The test is to learn how to better protect Earth from asteroids, and to do so by firing the rocket into the asteroid Didymos.

“What we are trying to learn is how to deflect a threat that would come in,” said NASA’s Thomas Zurbuchen in a press conference on 22 November. “Rest assured, that rock right now is not a threat and it will not be a threat after.”

The craft that will strike the asteroid is a mere 500 grams at a speed of 6.6 kilometers a second. It has a sister craft, the Light Italian Cubesat for Imaging of Asteroids (LICIACube), which will detach before impact to document the encounter. It is predicted that the asteroid's orbit of Earth will be reduced by 10 minutes, proving that if needed, something could be launched at a much more dangerous asteroid to prevent it hitting our planet.

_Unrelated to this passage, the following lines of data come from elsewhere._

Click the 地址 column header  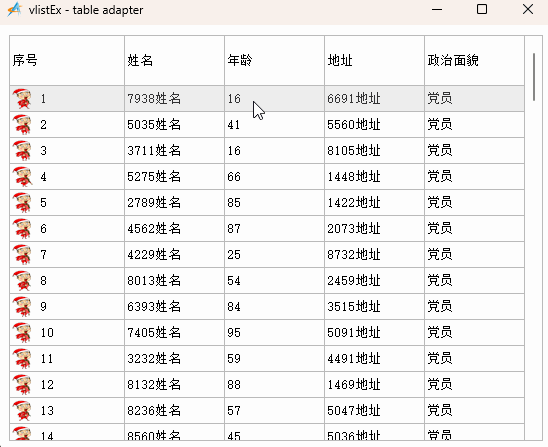pos(374,60)

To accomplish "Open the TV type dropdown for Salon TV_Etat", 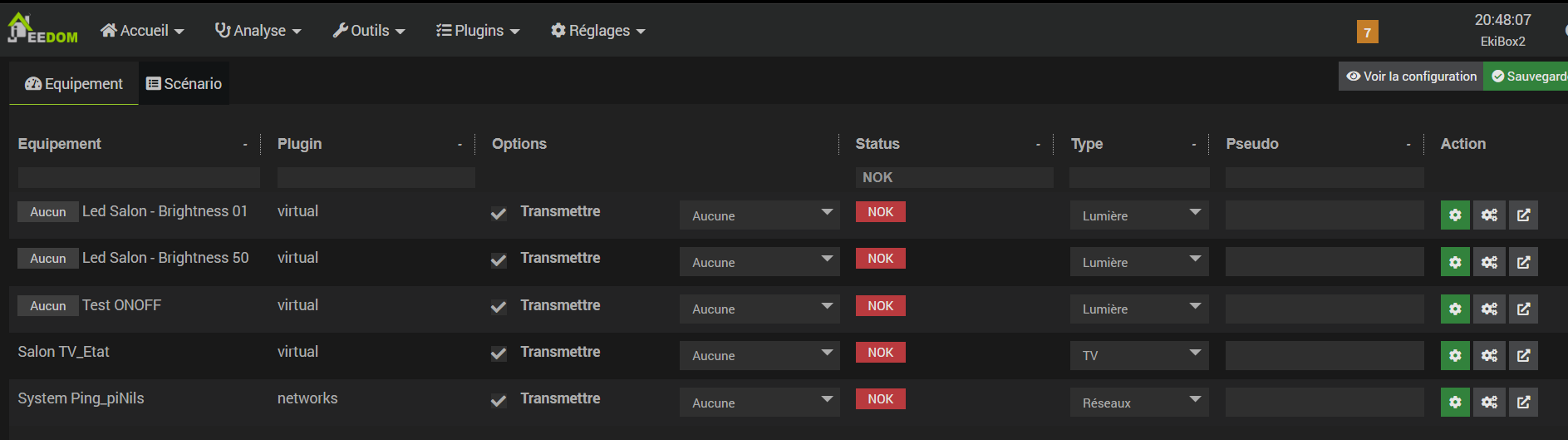I will click(1138, 355).
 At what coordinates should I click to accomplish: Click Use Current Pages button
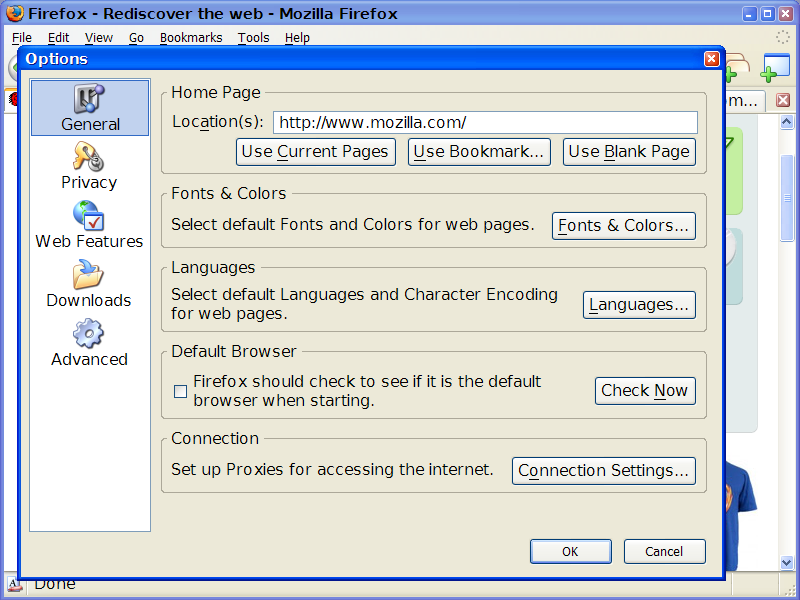pyautogui.click(x=315, y=152)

“It doesn’t take a lot, but when we’re looking at what [it would take] to deflect an asteroid away from the Earth, given enough time you can do big things with small vehicles,” said Ed Reynolds, DART project manager at Johns Hopkins University in Maryland, during the press conference.

How can the mission be viewed?

Live launch coverage will run on NASA Television, NASA's YouTube, the NASA app and agency social media channels starting at 12:30 a.m. EST and 09:30 a.m. PT.

It will take until October next year before the rocket meets its target, so it is unlikely the YouTube stream will be nearly a year long.